Judd will lead the orchestra in Ralph Vaughan Williams' Symphony No. 5, a first for the Grand Teton Music Festival, along with the overture to Rossini's opera, An Italian in Algiers. Halim will join him for Rachmaninov's Piano Concerto No. 1.
Halim, returning to the Tetons after missing the 1997 festival, has spent the last year traveling and performing around the globe.
"I've enjoyed it quite a bit," Halim said in a telephone interview from Vancouver, where he was in the middle of a two-week engagement. "The venues are wonderful, and the places are always exciting."
Born in China of Indonesian parents, Halim was first brought to the festival six years ago by music director Ling Tung.

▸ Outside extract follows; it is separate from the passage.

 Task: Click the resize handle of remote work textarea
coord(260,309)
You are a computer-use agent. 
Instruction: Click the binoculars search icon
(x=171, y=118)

The Rachmaninov concerto he will perform is actually the second iteration of the Russian-born virtuoso's composition. Originally composing the piece in 1891, when he was just 18 years old, Rachmaninov revised it in 1917, the year he left Russia to move to the U.S.
"The first version was much more complicated," Halim said. The second one is better, more direct, less clutteredÖto me, it is very special," possessing a "youthful beauty" evocative of a time and place late Tzarist Russia long lost in history.
Halim also will perform at tonight's "Great Performances" concert, playing solo piano works by the Spanish composer Enrique Granados.
Halim and most of the festival audience will be introduced to guest conductor James Judd this week. Judd, music director of the Florida Philharmonic since 19887, is said by observers on the classical music scene to have created one of the country's rising orchestral success stories with his vision and exciting leadership. A graduate of London's Trinity College of Music, Judd came to international attention as the assistant conductor of the Cleveland Orchestra, a post he accepted at the invitation of Lorin Maazel. He also has led the Berlin and Israel philharmonics and has made guest appearances with the Vienna Symphony, Gewandhaus Orchestra of Leipzig, the Prague Symphony an the NHK Symphony of Tokyo. He continues to be a hit in his homeland, where he led the London Symphony, the Halle Orchestra, the London Pihlharmonic and the Royal Scottish and English Chamber orchestras. He regularly conducts productions at the Glyndebourne Opera Festival, the English National Opera and the Florida Grand Opera.
Ticket-holders can arrive at the hall early for a free pre-concert talk by musicologist Mary Ann Feldman, who frequently contributes program notes throughout the festival season. The talk starts at 7:15 p.m. on the deck at the Clocktower Building, near the Walk Hall.
Other performances scheduled this week include Debussy's Sonata for cello and piano and Shostakovich's Trio for piano, violin and cello. They will be performed tonight. On Tuesday, Walk Hall regular Judith Lynn Stillman shows up for the first of several concerts during the festival's final two weeks. She will perform Mendelssohn's Trio for piano, violin and cello with orchestra concertmaster Robert Davidovici and cellist Kim Scholes. Also on Tuesday's program is the Wyoming premier of "Ice Floe," a work for solo bassoon played by Charles Ullery.